Se afirmando como personagem do "novo romance", George sofre um processo de deterioração, perde sua identidade - Gi - e se mascara. Larga (ou perde?) a Gi, na vila onde morou com sua família e seu ex-noivo, mas tem de reencontrá-la, mesmo que de forma efêmera, ao receber sua antiga casa como herança.

Mas George agora é uma estimada pintora, residente - por quanto tempo? - de Amsterdam e não quer o seu passado de volta. E para se livrar dele, definitivamente, vende a casa - símbolo de refúgio para os homens, uma estabilidade que ela não quer. A personagem, além de um pseudônimo - estrangeiro, reafirmando sua máscara social -, mantém apenas malas que "agora são caras, leves, malas de voar, e com rodinhas". Casa? Nem pensar. A velhice mora nelas - e a liberdade passa bem longe -, e talvez, por isto, encontrou com Georgina na residência de seus falecidos pais. 

Georgina, assim como Gi, é uma personagem que não tem traços definidos; mas em contrapartida, seu sorriso nada a ver tem com o da outra: "por que havia de ter? -, são como o dia e a noite". Gi está, aos olhos da sociedade, em seu melhor momento: 18 anos, noiva, com o enxoval pronto. Já Georgina tem quase 70 anos de idade, consciente da proximidade da morte, com dinheiro no banco e sem muita perspectiva de vida. Ao contrário do que George imagina, a velhice, "o único crime sem perdão", irremediavelmente acordou na casa alugada e mobiliada de Georgina. E nada adiantou morar em quartos e apartamentos sem mobília própria, porque a velhice, sem pedir licença, entra pela porta da frente. 

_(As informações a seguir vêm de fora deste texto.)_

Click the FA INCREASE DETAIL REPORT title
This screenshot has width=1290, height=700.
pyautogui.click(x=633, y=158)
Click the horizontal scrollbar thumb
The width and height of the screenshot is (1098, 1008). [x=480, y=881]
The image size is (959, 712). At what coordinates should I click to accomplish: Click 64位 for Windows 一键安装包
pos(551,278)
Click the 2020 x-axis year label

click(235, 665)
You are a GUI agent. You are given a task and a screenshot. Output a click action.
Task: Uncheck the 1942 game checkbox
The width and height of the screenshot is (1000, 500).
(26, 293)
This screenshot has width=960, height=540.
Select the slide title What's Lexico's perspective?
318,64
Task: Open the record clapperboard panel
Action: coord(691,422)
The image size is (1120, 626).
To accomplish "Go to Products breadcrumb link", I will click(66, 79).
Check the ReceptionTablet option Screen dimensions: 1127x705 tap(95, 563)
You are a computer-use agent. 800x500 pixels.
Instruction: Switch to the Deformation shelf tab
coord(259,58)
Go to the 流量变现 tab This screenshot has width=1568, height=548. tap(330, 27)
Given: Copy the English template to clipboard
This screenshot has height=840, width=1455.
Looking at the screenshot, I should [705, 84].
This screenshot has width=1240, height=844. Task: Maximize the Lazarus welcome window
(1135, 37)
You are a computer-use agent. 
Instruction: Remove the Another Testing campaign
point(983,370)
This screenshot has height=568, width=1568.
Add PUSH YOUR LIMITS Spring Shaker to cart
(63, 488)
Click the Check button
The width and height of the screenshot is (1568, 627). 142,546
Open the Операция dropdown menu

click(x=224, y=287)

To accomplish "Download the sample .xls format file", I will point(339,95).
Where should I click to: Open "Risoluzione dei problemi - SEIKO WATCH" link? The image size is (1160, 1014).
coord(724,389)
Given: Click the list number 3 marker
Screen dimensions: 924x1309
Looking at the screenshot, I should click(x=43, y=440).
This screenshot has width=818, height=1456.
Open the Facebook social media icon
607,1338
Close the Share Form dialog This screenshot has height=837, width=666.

George é uma personagem descentralizada, desertificada, que não se deixa envolver por objetos ou por pessoas que a prenda. A ausência de mobília própria lhe dá a possibilidade de deslocar-se facilmente: "Teve muitos amores, grandes e não tanto, definitivos e passageiros, simples amores, casou-se, divorciou-se, partiu, chegou, voltou a partir e a chegar, quantas vezes?". Mas por quê?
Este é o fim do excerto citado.